A quick summary of key changes may be helpful (though you should note this list isn’t exhaustive):

  1. Rule 1C: Electronic Signatures. The proposed rules include a new Rule 1C, which permits lawyers to sign documents electronically.  This will be familiar to practitioners, as it is patterned on and would make permanent the SJC’s pandemic orders permitting electronic signatures.
  2. Rule 2A(b): Appearances of Counsel. The amendments would clarify that, when an appeal is docketed in the Law Court, only members of the Maine bar are deemed to represent parties on appeal.  Any out-of-state attorneys must file a pro hac motion, even if the visiting attorney was permitted to practice in the trial court.
  3. Rule 2C: Cross-Appeals.

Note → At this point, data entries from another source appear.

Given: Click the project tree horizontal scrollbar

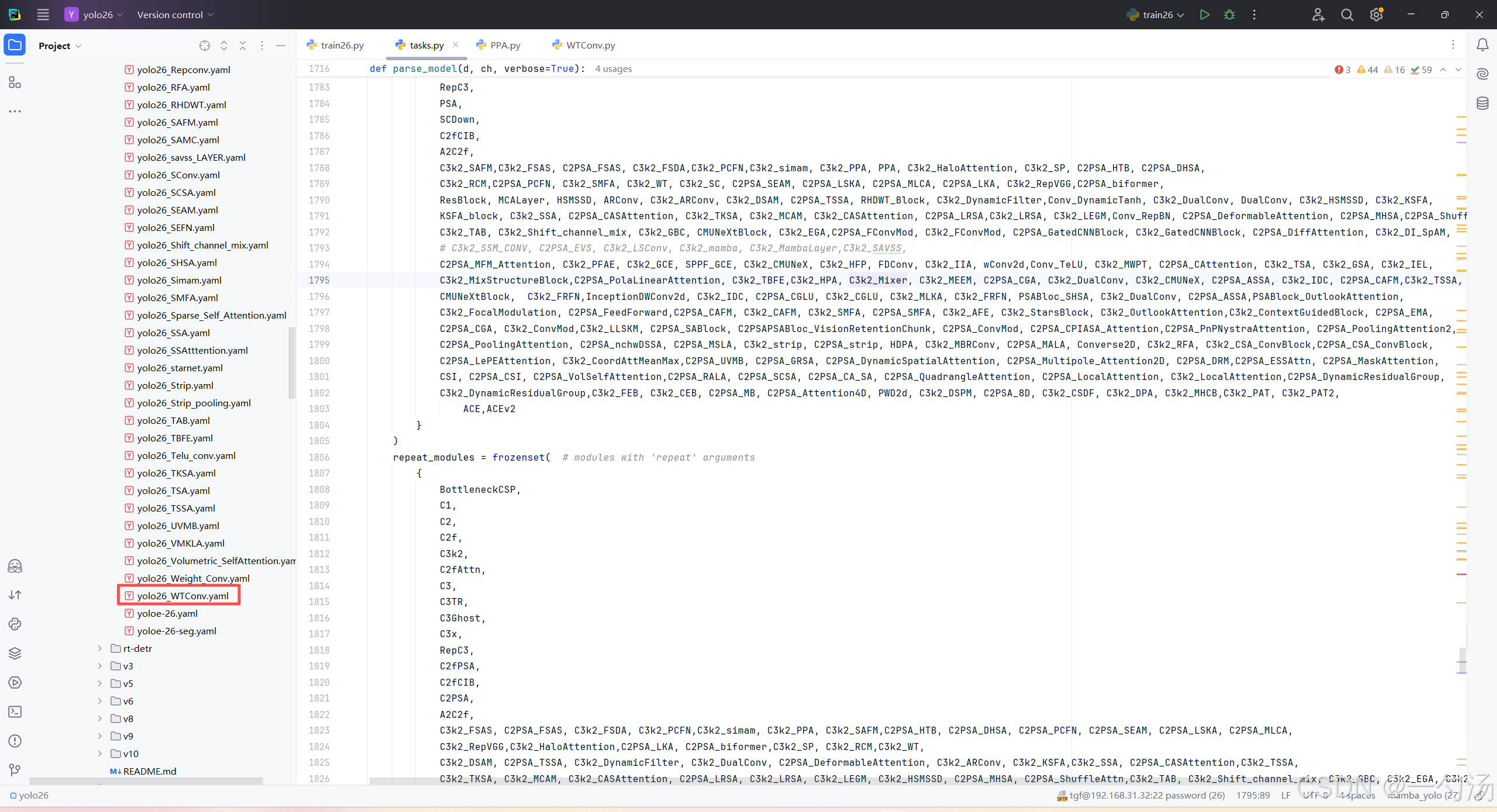Looking at the screenshot, I should click(146, 780).
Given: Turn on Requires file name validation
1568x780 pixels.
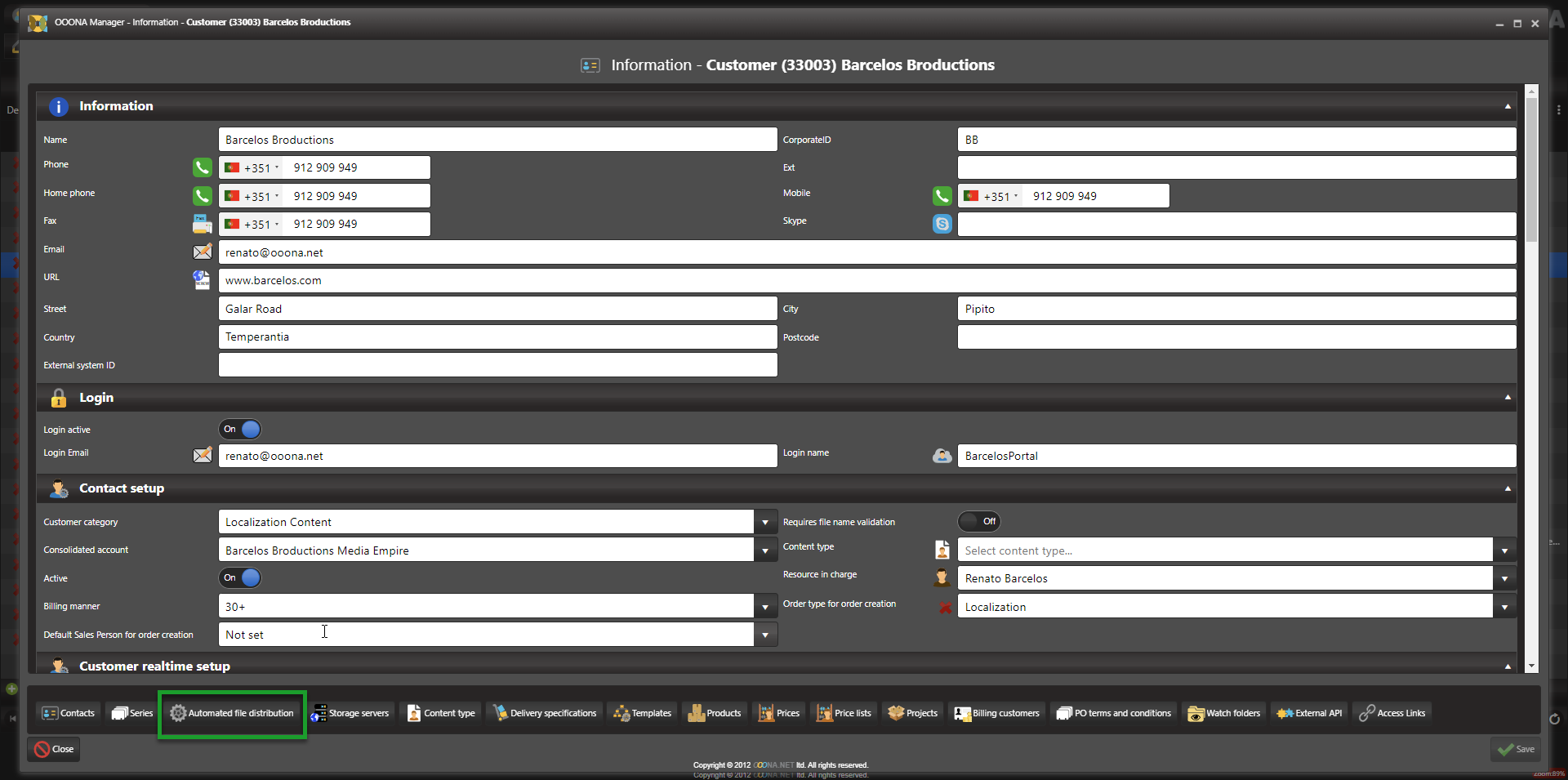Looking at the screenshot, I should point(979,521).
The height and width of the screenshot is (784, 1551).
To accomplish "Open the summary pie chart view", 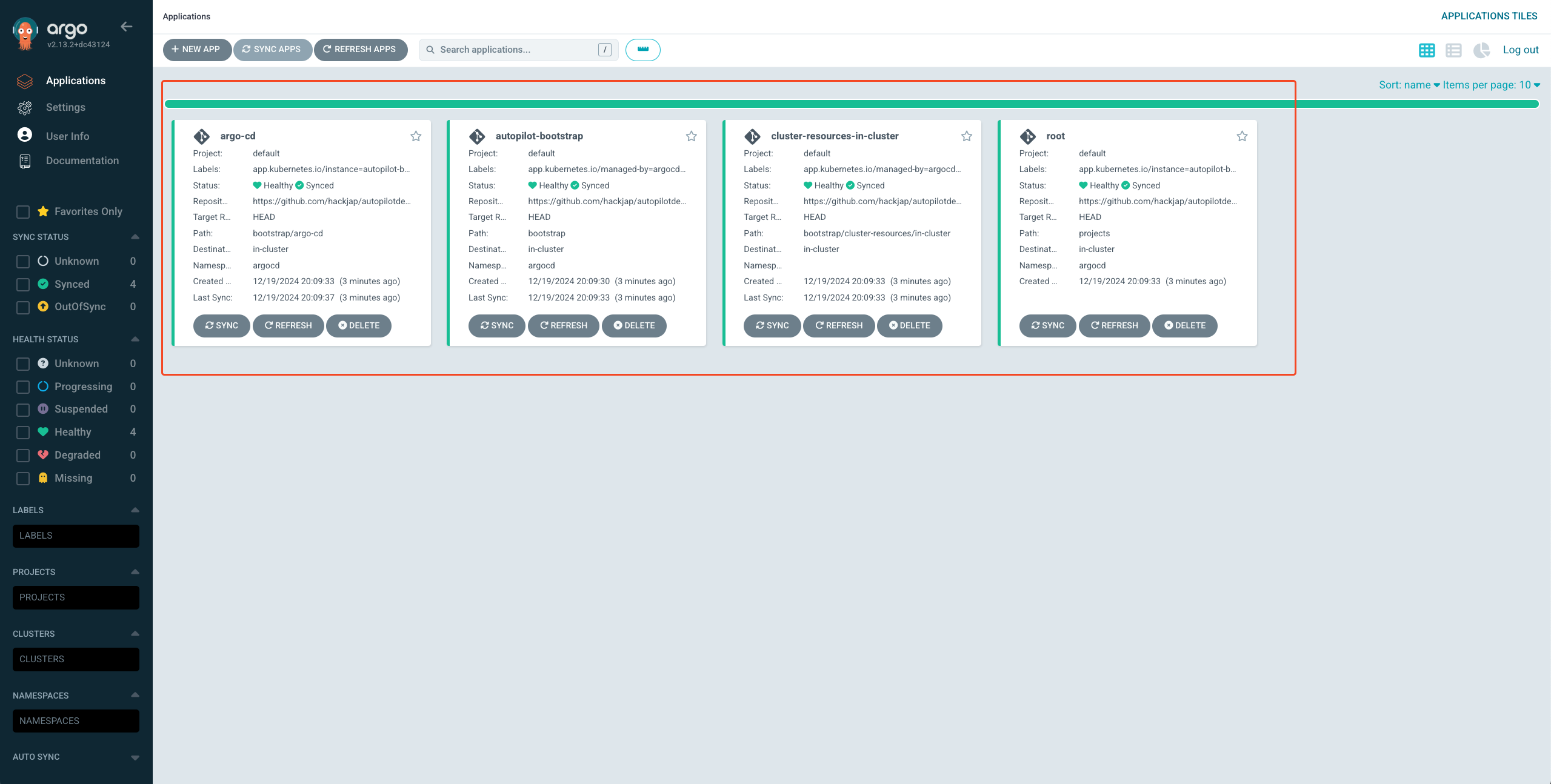I will click(1481, 50).
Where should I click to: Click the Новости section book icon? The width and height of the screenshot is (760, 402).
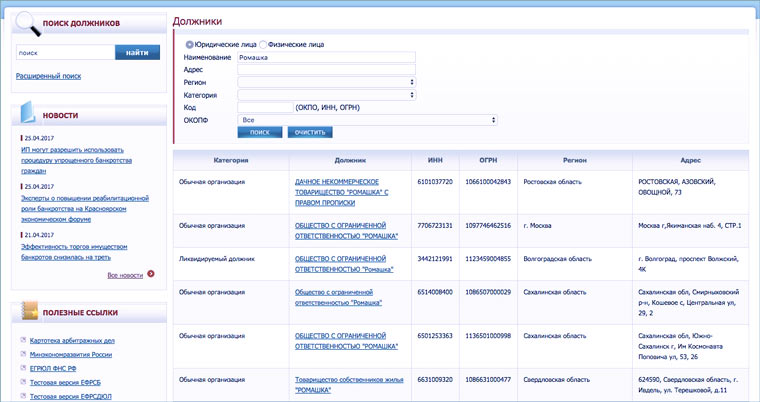pos(27,113)
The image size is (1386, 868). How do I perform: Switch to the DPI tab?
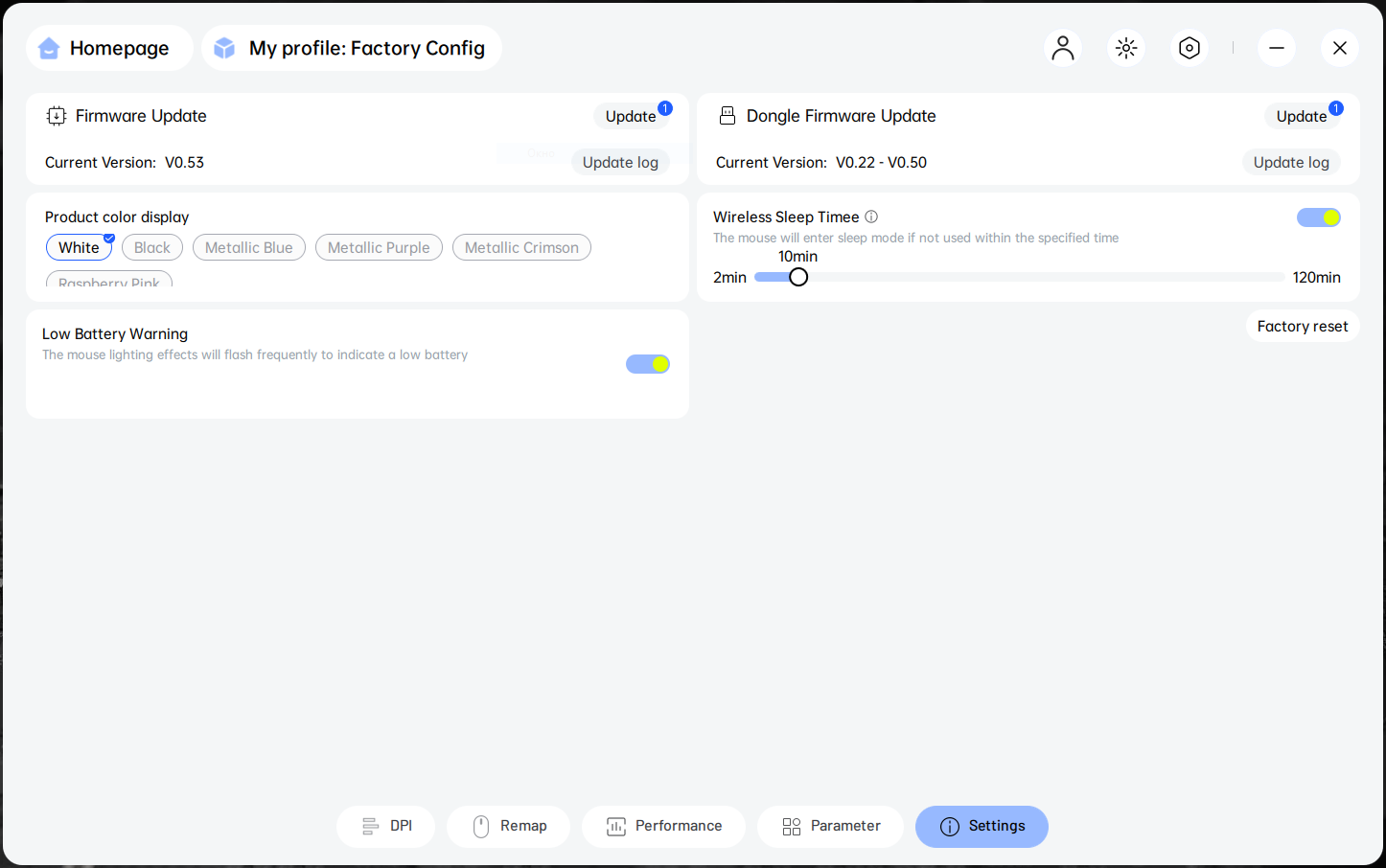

The Court is also proposing a change on a topic that has been a frequent topic on this blog (including here and here): cross-appeals.  The amendment would add language specifically stating that “[a]n appellee need not file a notice of appeal if no change in the judgment is sought.”  This new language, together with an explanatory advisory committee note, should help reduce the confusion regarding whether it is necessary to file a cross-appeal simply to argue that alternative grounds support the judgment that is on appeal.
  4. Rule 7A: Content and Formatting of Briefs. The proposals also include a revision to Rule 7A, which governs the formatting of briefs.  There are a few changes of note here:
    • The rules had not previously contemplated the use of an introduction, though by practice many attorneys included an introductory section. The rules would now formally permit an introduction.
    • The proposed rule would also eliminate one somewhat odd rule regarding font size; block quotes will no longer be permitted to appear in 11-point font. Only footnotes can appear in 11-point font, while all other text must be 14-pont font.
    • Rule 7A would also be amended to clarify that briefs “must be prepared using a word processor’s double space function.” This clarification prevents the gamesmanship that can occur when briefs are set using the “exactly” function to fit more lines on a page.
  5. Rule 7A: Supplemental Authority Letters. The amendments would also make Rule 7A(j) more in line with federal rules, allowing parties to submit to the Court a letter regarding any new legal authorities that come the parties’ attention after oral argument at any time before the decision issues.  Previously, parties could only do so within a 6-week window following oral argument.
  6. Rule 10: Electronic Filing. The proposed rules would also permit motions to be filed electronically, by sending an email to the Clerk of the Law Court.

In my view, the proposed rules changes bring significant improvements and clarifications.  If you agree or disagree, you should submit comments on the proposals.